Does the implementation of a daily ordered sedation goal for intubated patients following cardiac surgery promote documentation of the State Behavioral Scale (SBS), improve communication of sedation and increase staff knowledge of the SBS tool?
A pre-implementation data collection period was performed to obtain a baseline data set of sedation management practice. This included patient chart review to identify frequency of SBS documentation, an audit of multidisciplinary rounds to understand the regularity of sedation management goals and plans discussion and a staff survey to assess staff knowledge of the SBS assessment. A daily ordered sedation goal was implemented for every post-operative mechanically ventilated patient. Along with this intervention there was education of staff on protocol and proper SBS assessment techniques and tip sheets presented to prompt proper documentation, communication and assessment. Post-implementation data was collected one month after the initial introduction of the intervention in the same manner as previously discussed with the baseline data collection period. There were a total of three post-implementation data collection periods to promote sustainability of the project.
Three data collection periods were conducted after implementation of the daily ordered sedation goal. The audit of multidisciplinary rounds showed an overall increase with sedation goal discussed and sedation plan addressed during multidisciplinary rounds. An initial improvement of SBS documentation was observed with the first post-implementation data collection period, however there was a slow decline in the second and third post data collection periods. There was a substantial increase in staff knowledge after education was done during the implementation phase of the trial but this too tapered with the successive post-implementation data collection periods. These declines in compliance suggest the importance of continued education and reinforcement for the overall sustainability of the project.

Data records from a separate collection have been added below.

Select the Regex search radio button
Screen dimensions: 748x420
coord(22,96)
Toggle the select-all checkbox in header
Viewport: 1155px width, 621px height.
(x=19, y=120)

This small test of change adds to the growing body of evidence in literature to suggest that a targeted sedation goal can lead to improved patient outcomes in a variety of patient populations. Utilizing a targeted sedation goal promotes effective communication between members of the multidisciplinary team ensuring all members agree on the sedation pathway after cardiac surgery. Pediatric patients with congenital heart defects are one of the most vulnerable populations and require specific sedation levels to maintain hemodynamic stability following cardiac surgery. Use of a standardized assessment tool allows staff to effectively assess and communicate the sedation needs of these tenuous patients.

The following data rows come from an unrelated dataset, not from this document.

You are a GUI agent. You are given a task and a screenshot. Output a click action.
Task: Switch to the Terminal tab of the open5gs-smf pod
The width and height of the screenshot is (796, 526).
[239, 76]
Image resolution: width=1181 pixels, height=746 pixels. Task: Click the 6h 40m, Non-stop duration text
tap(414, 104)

This study identified the efficacy of a daily order sedation goal for pediatric patients following cardiac surgery requiring mechanical ventilation. Use of a standardized tool to assess the sedation needs of these patients promotes communication between members of the multidisciplinary team. This project was an initial beginning to the development of a sedation protocol to be used for this patient population. Education of the staff to increase their knowledge of the SBS assessment and document was an important building block for the implementation of a sedation protocol. Continued small tests of change are needed to sustain the progression of sedation management in pediatric patients follow cardiac surgery.